Surrey County Council Pension Fund is exploring derisking strategies after its assets made further gains against liabilities since its 2013 triennial valuation.

Many defined benefit schemes are considering derisking strategies as they approach full funding, but the unique characteristics of local authority pension schemes, such as longer-term liabilities, may affect how they approach the decision.

Surrey's asset allocation 

  • Equities: 63 per cent
  • Property: 7 per cent
  • Alternatives: 10 per cent
  • Bonds: 20 per cent

Source: Surrey County Council Pension Fund

The council fund is looking to implement a small-scale liability-driven investment platform initially. It will then expand its allocation in line with funding improvements.

Earlier this year the scheme completed a triennial valuation effective at March 31 2013. The funding level was estimated at 72.3 per cent, but has since improved due to asset outperformance and a rise in the gilt yield.

“The actuary is of the opinion that we could be at around 80 per cent,” said Phil Triggs, strategic finance manager at the scheme. “We want to derisk as full funding approaches.”

The £2.5bn scheme is predicted to reach 100 per cent funding in 2021, according to projections by its consultancy Mercer.

Surrey is considering increasing its allocation to gilts and diversified growth funds, but a plan is unlikely to be finalised before the summer, said Triggs. 

It is also looking at investments in infrastructure debt as a means to provide “stable, transparent and inflation-linked cash flows”, according to minutes from a scheme meeting.

Triggs said “the ability to look long term” when choosing investments made local government schemes well suited to investing in infrastructure debt, as they are better able to handle the illiquidity.

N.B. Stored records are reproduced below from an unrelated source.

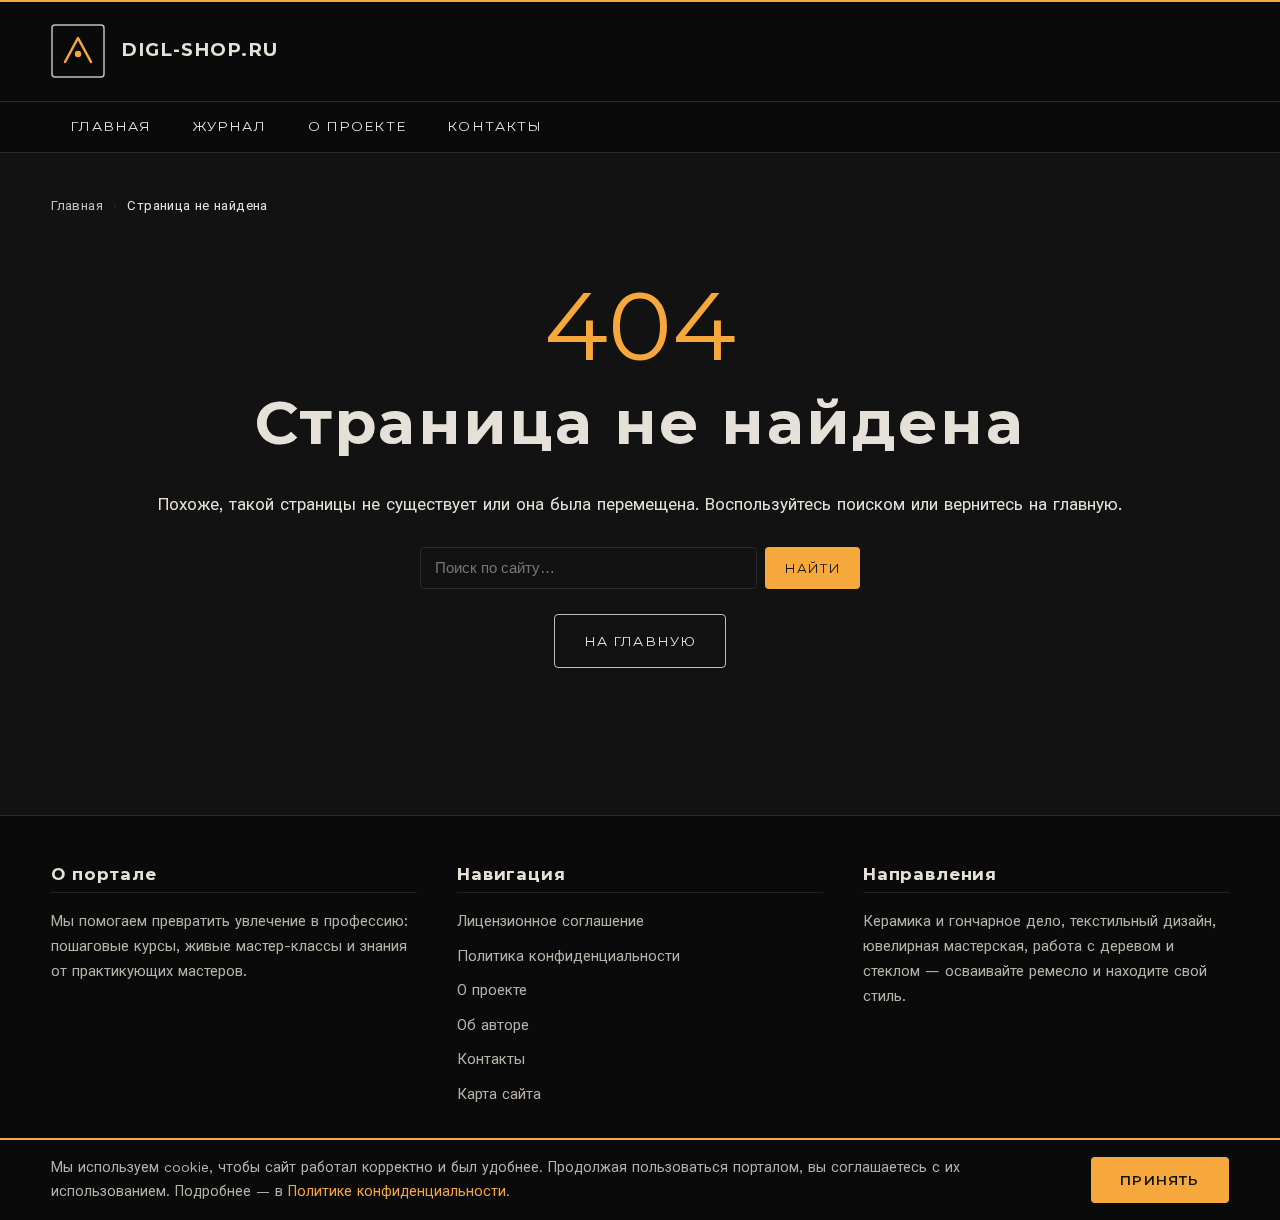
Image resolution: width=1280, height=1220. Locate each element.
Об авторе (493, 1025)
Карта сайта (499, 1094)
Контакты (494, 126)
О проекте (357, 126)
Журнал (230, 126)
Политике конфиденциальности (397, 1191)
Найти (812, 568)
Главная (110, 126)
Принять (1159, 1180)
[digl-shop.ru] (78, 51)
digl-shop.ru (199, 49)
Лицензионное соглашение (550, 921)
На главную (640, 641)
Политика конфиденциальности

“[It’s] one of the most illiquid investments,” said Simeon Willis, principal consultant at KPMG. “If you want to sell it you’ll be doing it in the secondary market at a discount.”

Tracking liabilities

Willis said schemes implementing LDI generally did so with a view to developing it as the funding level progresses, but platforms with higher levels of hedging and leverage were generally more difficult to implement.

“Often people are put off by the complexity,” he said. “At the very simple end you can buy long-dated gilt funds, but there’s a limit to how much hedging you can achieve with that.”

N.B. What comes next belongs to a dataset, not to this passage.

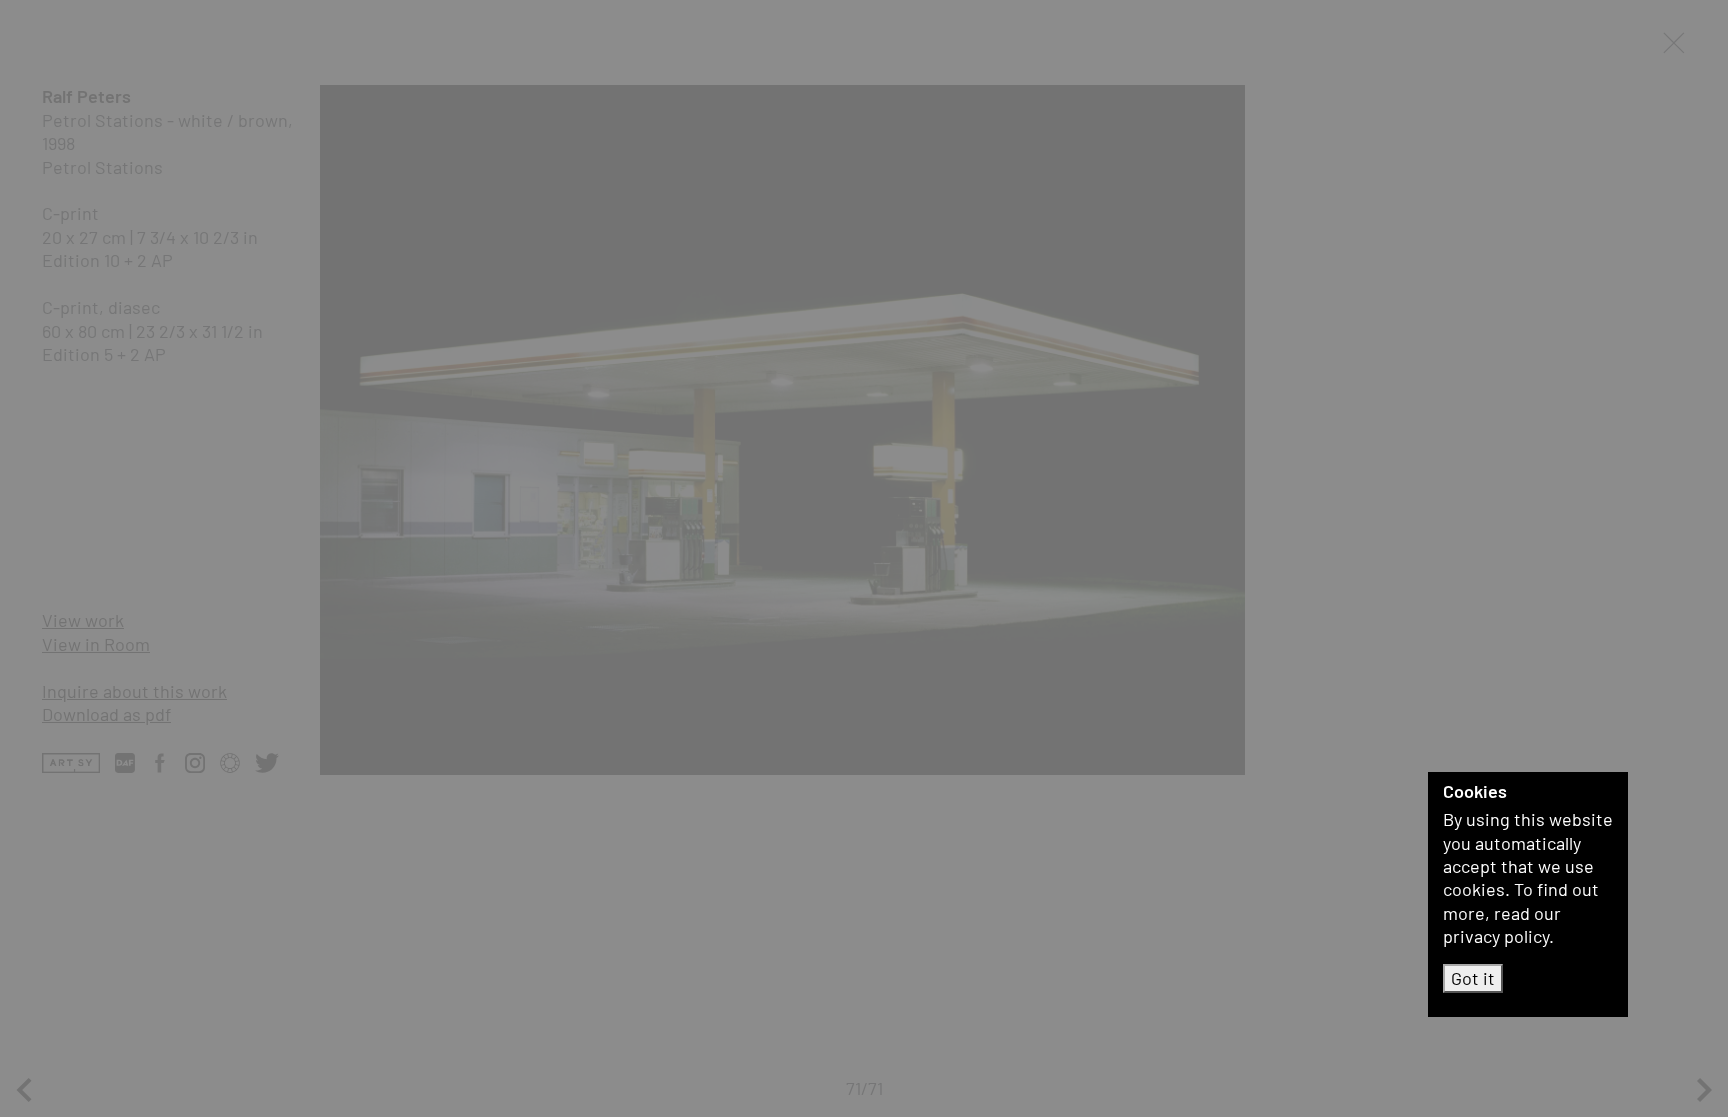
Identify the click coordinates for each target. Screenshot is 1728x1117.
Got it (1473, 978)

The typically longer-term liabilities of local authority schemes may lead them to view LDI differently, experts said.

“Because of the nature of local government authorities, risks like inflation aren’t necessarily such a risk as they have the ability to raise taxes,” said Willis.

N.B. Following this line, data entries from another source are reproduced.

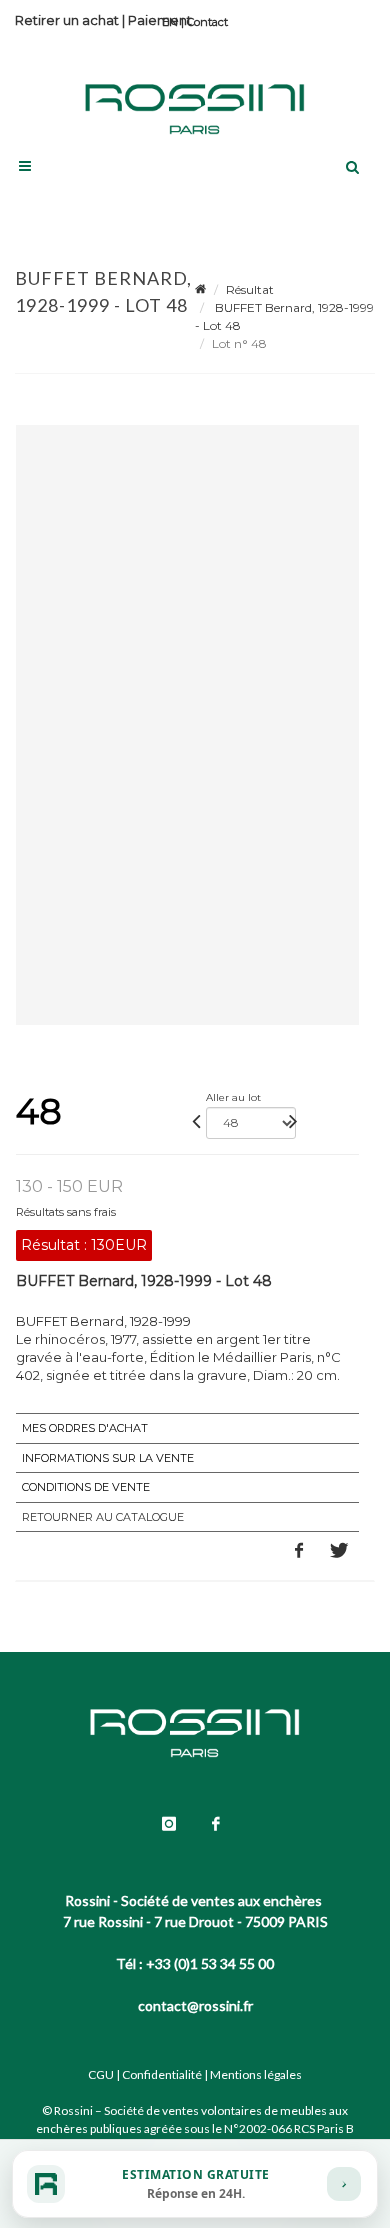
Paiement (160, 20)
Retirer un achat (67, 20)
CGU (101, 2074)
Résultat (250, 289)
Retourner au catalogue (103, 1517)
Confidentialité (162, 2074)
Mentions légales (256, 2074)
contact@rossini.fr (195, 2005)
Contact (207, 22)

“It’s important for them to consider what constitutes true risk to the sponsor and decide how to address the risk accordingly.”

A strong covenant, longer time horizons and being open to new entrants are other factors that set local government pension schemes apart, said Linda Selman, partner at consultancy Hymans Robertson.

“The argument for the use of LDI is not as clear cut as it is for private sector [schemes], though we do believe there is potential for it to be used selectively, eg for pockets of liabilities, for orphaned liabilities or employers in particular circumstances,” she said.